A community block grant was awarded in November after the town and Catawba Regional Council of Governments partnered to apply for it. Money comes through the state Department of Commerce, and includes commitments of $68,076 from the town and $75,000 from county C-Funds. Fort Mill had to compete with other municipalities for the money.
Improvements the grant will finance include new sidewalks along Steele Street, water line improvements on Steele and Joe Louis streets, two new neighborhood signs and demolition of four vacant, dilapidated properties.
“We hope the new improvements and community signs foster and incentive in rebuilding the self-esteem of this historic community,” said Rudy Sanders, who grew up in Paradise and worked on the grant committee.
Dennis Pieper, town manager, said the planned projects centered on the grant application.
“Without these grant funds, we would not be able to provide the assistance needed for the residents in this neighborhood,” he said.

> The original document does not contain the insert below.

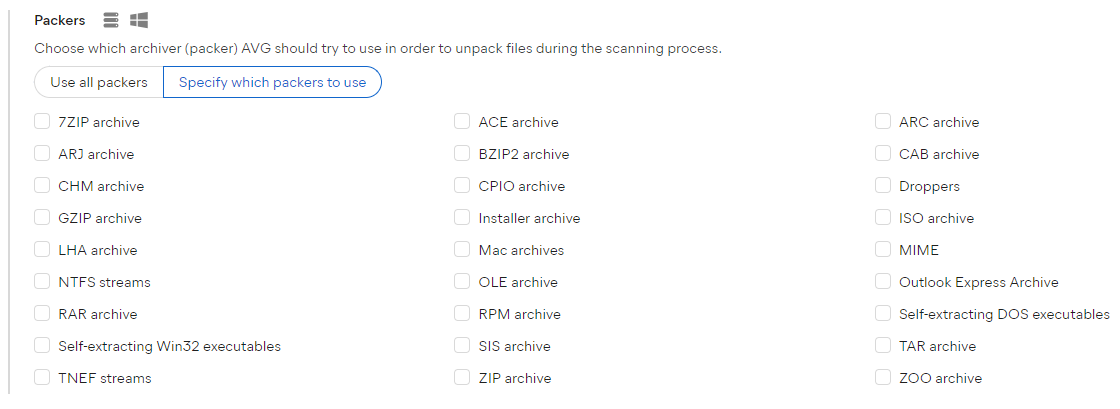Click the server icon next to Packers
The image size is (1120, 409).
pos(110,20)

Now the town needs to select engineers and designers for the work, then solicit construction bids. Douglas Greene, a Paradise resident who participated in community meetings during the grant process, eagerly awaits those coming moves.
“It’s good if they’re going to do it, but we’re waiting to see what they’ll end up doing and when they’ll start working on it,” he said.
Greene and other Paradise residents say needs are many in the historically African-American community. A common one involves through traffic. As growth continues on nearby Springfield Parkway, vehicles often pass through Paradise between there and town. Often, residents say, drivers go at well beyond the posted speed limit despite a park, school bus stops and other places where children congregate.
Greene would like to see speed bumps installed. Other residents want signs showing children at play, old roads resurfaced or police with a radar gun to help slow traffic. Many residents have lived in Paradise for decades and are proud of their neighborhood, but say it could use a little help. Some residents feel they are “the last people on their list” when it comes to community improvements, and were encouraged by news of the grant.
Josephine White, a resident almost 35 years, hopes the sidewalks and other efforts toward connectivity and pedestrian safety will be positives for Paradise. She’s hopeful the water line improvements near her home might help, but said the most help would be an improved rate.
“The water bill is too high here,” White said.
Residents say churches and neighbors help one another, but they’re grateful for what the town or outside agencies might offer.
The town, COG and grant committee have been working for about a year to secure the grant.